REQUEST:
Copy the entries word for word, from the first line through the line containing "Image resolution: width=634".

*****

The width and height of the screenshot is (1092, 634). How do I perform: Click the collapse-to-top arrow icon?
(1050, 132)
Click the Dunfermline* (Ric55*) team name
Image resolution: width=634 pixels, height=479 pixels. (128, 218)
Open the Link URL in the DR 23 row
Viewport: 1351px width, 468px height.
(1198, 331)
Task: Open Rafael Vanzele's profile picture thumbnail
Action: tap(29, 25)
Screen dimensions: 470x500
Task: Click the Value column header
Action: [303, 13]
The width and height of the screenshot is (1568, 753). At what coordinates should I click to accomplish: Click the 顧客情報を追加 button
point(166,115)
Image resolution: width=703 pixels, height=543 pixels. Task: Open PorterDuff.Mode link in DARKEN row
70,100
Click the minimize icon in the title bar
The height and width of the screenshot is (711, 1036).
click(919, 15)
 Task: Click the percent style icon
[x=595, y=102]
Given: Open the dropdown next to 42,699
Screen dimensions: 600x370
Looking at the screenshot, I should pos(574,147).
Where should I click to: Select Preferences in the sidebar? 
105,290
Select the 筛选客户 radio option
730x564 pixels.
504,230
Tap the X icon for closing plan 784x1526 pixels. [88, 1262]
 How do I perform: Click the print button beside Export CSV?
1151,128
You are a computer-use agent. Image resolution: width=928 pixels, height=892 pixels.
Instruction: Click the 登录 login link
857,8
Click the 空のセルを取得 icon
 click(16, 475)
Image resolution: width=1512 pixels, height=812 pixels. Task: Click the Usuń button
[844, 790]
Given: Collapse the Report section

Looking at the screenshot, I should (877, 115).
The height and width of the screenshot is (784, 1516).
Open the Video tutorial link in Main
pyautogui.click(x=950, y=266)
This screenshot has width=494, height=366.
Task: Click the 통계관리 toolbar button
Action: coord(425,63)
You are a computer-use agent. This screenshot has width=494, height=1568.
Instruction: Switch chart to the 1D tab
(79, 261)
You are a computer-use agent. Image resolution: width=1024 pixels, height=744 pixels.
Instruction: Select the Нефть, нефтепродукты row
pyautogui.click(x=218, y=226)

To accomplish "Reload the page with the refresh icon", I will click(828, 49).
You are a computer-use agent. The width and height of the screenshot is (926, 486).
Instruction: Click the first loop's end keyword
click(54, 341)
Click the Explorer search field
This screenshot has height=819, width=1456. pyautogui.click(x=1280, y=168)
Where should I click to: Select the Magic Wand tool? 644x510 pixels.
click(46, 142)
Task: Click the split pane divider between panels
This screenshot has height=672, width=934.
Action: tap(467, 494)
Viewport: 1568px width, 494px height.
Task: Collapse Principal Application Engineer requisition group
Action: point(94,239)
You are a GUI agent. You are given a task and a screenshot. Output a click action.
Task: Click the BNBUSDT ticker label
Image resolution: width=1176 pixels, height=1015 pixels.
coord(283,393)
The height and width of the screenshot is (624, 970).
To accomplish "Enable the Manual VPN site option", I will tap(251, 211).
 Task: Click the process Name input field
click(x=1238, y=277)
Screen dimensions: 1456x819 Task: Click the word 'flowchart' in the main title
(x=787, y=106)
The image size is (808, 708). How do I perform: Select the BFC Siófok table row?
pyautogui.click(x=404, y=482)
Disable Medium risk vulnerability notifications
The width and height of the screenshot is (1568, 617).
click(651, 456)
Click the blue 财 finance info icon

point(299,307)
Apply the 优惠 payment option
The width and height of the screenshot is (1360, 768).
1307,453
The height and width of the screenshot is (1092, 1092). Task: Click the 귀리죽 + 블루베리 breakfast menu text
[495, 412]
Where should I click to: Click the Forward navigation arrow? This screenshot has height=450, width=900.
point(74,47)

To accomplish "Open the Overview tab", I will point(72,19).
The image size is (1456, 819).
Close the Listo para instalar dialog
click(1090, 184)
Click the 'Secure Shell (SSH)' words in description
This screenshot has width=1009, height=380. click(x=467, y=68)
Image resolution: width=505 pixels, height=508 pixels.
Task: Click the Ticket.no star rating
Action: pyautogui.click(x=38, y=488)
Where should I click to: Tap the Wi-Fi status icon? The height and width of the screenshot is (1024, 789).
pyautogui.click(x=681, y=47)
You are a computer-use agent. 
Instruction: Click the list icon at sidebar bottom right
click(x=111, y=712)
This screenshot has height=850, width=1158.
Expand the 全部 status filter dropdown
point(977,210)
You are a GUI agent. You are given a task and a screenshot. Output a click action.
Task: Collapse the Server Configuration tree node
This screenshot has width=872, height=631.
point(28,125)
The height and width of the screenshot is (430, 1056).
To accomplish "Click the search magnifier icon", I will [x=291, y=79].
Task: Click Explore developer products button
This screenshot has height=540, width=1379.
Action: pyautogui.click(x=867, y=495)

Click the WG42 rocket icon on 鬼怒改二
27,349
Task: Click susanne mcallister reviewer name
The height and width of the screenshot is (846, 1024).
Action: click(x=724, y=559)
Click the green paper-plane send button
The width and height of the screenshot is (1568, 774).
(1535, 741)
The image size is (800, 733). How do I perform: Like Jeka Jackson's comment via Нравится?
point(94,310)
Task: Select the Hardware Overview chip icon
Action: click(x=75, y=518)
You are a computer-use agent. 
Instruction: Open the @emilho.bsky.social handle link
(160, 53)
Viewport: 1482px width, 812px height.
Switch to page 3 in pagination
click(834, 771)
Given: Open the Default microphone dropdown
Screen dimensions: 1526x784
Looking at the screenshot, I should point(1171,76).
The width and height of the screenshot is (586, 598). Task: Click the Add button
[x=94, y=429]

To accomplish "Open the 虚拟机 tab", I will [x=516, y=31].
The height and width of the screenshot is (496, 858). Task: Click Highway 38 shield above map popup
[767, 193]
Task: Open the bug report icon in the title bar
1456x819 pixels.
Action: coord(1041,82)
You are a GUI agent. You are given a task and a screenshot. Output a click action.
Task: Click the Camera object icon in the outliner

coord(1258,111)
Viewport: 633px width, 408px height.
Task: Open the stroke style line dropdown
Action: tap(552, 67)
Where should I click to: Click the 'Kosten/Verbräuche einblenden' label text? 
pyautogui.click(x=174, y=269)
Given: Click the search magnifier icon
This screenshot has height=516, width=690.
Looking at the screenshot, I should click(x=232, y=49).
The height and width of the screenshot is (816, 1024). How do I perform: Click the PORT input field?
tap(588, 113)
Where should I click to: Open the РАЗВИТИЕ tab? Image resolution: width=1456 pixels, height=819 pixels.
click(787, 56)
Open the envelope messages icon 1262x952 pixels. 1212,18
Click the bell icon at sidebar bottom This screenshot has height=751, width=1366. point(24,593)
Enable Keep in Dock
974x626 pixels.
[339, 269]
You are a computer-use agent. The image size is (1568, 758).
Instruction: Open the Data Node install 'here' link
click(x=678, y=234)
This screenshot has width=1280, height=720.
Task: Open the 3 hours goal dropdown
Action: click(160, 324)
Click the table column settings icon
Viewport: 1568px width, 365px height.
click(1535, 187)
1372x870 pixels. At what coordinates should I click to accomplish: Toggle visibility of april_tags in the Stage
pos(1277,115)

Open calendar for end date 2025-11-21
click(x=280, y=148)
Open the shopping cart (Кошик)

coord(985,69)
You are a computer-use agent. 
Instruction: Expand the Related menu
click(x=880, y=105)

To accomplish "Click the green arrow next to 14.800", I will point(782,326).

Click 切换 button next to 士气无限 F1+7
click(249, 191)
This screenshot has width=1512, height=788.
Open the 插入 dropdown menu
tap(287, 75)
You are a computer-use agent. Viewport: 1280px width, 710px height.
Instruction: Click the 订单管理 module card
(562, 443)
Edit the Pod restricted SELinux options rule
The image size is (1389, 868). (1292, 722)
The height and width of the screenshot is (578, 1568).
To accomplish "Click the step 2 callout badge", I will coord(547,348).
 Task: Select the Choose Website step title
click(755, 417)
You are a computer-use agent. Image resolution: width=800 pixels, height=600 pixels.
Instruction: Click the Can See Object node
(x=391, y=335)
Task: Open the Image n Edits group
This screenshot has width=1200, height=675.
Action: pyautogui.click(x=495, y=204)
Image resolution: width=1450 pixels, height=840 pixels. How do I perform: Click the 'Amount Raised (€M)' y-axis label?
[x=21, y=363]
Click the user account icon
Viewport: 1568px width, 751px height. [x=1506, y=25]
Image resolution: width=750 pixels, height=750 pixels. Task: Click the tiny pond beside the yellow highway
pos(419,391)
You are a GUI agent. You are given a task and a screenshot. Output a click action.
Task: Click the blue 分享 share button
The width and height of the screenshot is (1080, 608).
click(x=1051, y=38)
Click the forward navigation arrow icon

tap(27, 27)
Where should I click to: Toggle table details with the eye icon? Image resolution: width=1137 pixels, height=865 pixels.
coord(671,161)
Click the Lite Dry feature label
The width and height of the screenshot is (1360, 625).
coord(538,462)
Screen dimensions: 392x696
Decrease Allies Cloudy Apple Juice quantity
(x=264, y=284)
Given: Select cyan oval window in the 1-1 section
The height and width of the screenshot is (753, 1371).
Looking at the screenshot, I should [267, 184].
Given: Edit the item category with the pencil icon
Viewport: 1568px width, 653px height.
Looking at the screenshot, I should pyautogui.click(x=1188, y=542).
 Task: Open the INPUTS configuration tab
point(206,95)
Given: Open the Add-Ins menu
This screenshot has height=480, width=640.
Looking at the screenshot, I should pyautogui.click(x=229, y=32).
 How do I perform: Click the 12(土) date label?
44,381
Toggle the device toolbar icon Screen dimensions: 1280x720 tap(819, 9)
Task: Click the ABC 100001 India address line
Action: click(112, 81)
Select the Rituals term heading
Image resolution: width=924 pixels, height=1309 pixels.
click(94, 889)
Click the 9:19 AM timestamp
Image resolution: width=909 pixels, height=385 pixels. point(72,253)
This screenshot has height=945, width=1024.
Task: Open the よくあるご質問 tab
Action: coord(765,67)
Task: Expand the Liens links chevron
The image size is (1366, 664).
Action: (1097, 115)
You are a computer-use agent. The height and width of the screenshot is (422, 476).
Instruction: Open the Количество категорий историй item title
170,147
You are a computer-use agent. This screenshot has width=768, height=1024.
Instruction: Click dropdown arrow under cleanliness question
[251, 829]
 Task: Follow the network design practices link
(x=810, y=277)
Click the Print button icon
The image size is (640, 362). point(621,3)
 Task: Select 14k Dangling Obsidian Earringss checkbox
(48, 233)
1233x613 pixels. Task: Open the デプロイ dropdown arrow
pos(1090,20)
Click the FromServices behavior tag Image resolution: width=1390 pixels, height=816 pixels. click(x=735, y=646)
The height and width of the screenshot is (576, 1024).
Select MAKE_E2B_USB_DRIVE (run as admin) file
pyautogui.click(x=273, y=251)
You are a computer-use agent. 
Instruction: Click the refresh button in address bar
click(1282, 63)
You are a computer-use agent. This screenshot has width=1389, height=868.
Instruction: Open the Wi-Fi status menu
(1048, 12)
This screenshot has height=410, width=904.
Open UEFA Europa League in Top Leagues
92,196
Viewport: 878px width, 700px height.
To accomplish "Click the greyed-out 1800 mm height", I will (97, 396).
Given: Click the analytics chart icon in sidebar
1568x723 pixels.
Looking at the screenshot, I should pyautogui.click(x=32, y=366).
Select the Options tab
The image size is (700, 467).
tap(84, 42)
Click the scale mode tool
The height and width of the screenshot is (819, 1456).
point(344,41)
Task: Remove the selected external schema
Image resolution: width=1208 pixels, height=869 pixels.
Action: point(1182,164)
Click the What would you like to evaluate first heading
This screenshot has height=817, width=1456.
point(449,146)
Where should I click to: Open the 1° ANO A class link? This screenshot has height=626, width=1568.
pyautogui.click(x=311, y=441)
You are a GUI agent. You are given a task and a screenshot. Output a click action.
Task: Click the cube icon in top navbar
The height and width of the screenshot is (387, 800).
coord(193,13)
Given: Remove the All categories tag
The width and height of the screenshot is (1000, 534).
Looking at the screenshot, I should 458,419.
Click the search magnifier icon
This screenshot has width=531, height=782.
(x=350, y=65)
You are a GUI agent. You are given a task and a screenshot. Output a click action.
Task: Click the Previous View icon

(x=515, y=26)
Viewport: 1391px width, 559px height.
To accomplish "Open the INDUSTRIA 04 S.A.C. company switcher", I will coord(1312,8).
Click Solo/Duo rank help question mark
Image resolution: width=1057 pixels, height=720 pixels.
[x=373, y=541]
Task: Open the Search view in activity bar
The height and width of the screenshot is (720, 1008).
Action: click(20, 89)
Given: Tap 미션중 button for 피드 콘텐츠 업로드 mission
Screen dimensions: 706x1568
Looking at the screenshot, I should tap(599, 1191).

*****

RESPONSE TO THIS EXERCISE:
The width and height of the screenshot is (1092, 634). How do I perform: Click the collapse-to-top arrow icon?
(1050, 132)
Click the Dunfermline* (Ric55*) team name
Image resolution: width=634 pixels, height=479 pixels. (128, 218)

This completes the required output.